On March 5th, Baker started a tweetstorm that explained why Facebook’s “secret” new cryptocurrency (which sometimes gets referred to as “Facebook Coin” since there is yet no official name, and which is also how we will be referring to it in the remainder of this article) could pose a major threat to both Visa and Mastercard since Facebook could run this project as a loss-leader (e.g. if they offered anyone owning it a 2–5% discount on all purchases made on the Facebook platform) and still hugely benefit from its adoption:
1) $FB’s stablecoin will likely be the first serious threat to $V and $MA since Dodd/Frank. Especially as $FB doesn’t need to monetize via a processing fee. $FB can – and perhaps should – treat the stablecoin solely as a moat/driver for their existing ad business,
— Gavin Baker (@GavinSBaker) March 5, 2019
Next, he pointed out that if adoption of Facebook Coin took off, this would help Facebook with its goal of becoming more like China’s WeChat, i.e. enable Facebook to become so “sticky” that it would be very hard for Facebook users to leave and go somewhere else:
To @eugenewei point on utility being the ultimate moat for social networks, a widely used stablecoin would be powerful for $FB in terms of making it closer to WeChat level difficult to deactivate $FB. I believe that is what $FB is fundamentally after – Wechat envy is real!
Then, he described why Facebook Coin did not need to have “standalone monetization” and why this made it a “threat” to Visa and Mastercard:
i.e. A $FB stablecoin would protect and grow $FB’s advertising business – and thereby need no standalone monetization – in the same way that Android and Chrome protect and grow search for $GOOGL. More engagement for $FB explicitly equals more monetization.
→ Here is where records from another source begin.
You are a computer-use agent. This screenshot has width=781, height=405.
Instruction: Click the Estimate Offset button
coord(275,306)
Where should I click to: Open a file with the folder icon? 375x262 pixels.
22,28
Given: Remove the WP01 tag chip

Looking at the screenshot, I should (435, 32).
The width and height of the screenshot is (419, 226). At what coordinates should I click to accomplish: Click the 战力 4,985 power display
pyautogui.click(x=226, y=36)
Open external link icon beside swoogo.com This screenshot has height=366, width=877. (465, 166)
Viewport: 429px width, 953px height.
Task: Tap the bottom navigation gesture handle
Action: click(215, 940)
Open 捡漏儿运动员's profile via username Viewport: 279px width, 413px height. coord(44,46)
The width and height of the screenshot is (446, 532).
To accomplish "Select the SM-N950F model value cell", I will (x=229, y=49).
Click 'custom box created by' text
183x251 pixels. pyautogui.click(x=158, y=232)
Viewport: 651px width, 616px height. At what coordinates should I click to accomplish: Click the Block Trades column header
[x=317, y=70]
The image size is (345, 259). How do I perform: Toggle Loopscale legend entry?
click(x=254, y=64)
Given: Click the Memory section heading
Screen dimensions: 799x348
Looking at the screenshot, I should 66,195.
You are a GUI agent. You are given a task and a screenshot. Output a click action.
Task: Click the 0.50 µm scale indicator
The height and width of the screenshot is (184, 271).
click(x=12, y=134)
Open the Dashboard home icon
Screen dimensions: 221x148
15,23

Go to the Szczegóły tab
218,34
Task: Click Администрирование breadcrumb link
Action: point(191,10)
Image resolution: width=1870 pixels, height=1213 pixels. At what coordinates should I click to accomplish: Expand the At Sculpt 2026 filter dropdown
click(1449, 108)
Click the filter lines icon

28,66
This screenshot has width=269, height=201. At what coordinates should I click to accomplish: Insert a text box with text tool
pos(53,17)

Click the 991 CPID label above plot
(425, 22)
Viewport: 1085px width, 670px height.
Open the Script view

“Come for the tool, stay for the network, never leave because of the utility” to once more paraphrase @cdixon. This makes the $FB stablecoin even more of a potential threat to $V and $MA. It is tough if/when your business becomes a loss leader for a company with 1.5b DAUs.
Next, Baker explained that the involvement of some of Facebook’s best executives on this project shows how serious Facebook is about its new cryptocurrency, and that despite what many people think, the real focus of Facebook Coin is not remittances (even though this might be the first use case that gets supported, but paying for purchases of goods/services in Whatsapp, Instagram, Messenger, and any other Facebook properties:
$FB is dead serious about this. David Marcus was the President of $PYPL. Kevin Weil is a fantastic product executive. Some of $FB’s best executives are leading this effort. Every article so far talks about remittances. $FB may start there, but that isn’t the end state.
There is no way they would have this much firepower on a $25b TAM (5% take rate on the $500b remittances market). That is a drop in the bucket relative to the $1 trillion plus (more on this later) ad market and all of their other opportunities (VR/AR, etc.).
Perhaps they start with remittances, then move on to their existing Facebook marketplace and upcoming Instagram marketplace in-line with Zuckerberg’s fairly explicit commentary from the Q1 conference call and CFO Wehner’s commentary at Morgan Stanley in February.
I haven’t seen $FB mention remittances recently (curious for the fact check). They are clearly making off the record comments to reporters about remittances, but I think this may be misdirection aimed at lulling competitors into a false sense of complacency.
If/when the stablecoin was being used broadly – either for remittances and/or on their marketplaces – $FB would begin to roll it out more broadly. Merchant acceptance wouldn’t be a problem with 7m advertisers on their platform. Just make it 1-click.
Of course, just launching Facebook Coin and making it available for purchases on Facebook does not automatically guarantee wide adoption by Facebook users; and so, it is highly likely that Facebook would need to promote Facebook Coin by offering some kind of incentive:
Consumer acceptance is another matter. The existing payments system works well and a smart friend told me last night that he conceptualized it as businesses paying 2% to consumers – through loyalty programs that are valued highly – to shop with a credit card instead of cash.
So $FB will have the same problems faced by everyone else – how to get their stablecoin to the front of the consumer wallet. A 2% discount might not be enough – especially given the consumer love for loyalty programs. Applepay is superb, but I always forget to use it.
A 1-2% discount that makes their stablecoin front and center in every checkout flow? Or perhaps – the loyalty program to end all loyalty programs via the $FB stablecoin. Who knows? I certainly don’t. But this is why Kevin Weil is on the Stablecoin team.
And it is easy to believe Baker when he argues that if Facebook Coin is successful, it will encourage Amazon, Apple, and Google to also create and launch their own cryptocurrencies:
If $FB succeeds, $AMZN, $AAPL and $GOOGL will quickly follow with their own stablecoins. After ApplePay ran on the existing rails and $PYPL agreed to a détente, everyone assumed secular risk was much lower for $V and $MA. This perception could change quickly – iceberg risk.
Baker concludes by saying:
… I think $FB is focused on a stablecoin/payments as a way to create more utility for its products, which is the ultimate moat for any social network.
All of this will only ramp up regulatory risks for $FB, but they – like every other large company – are really good at co-opting regulation to their own benefit. See GDPR.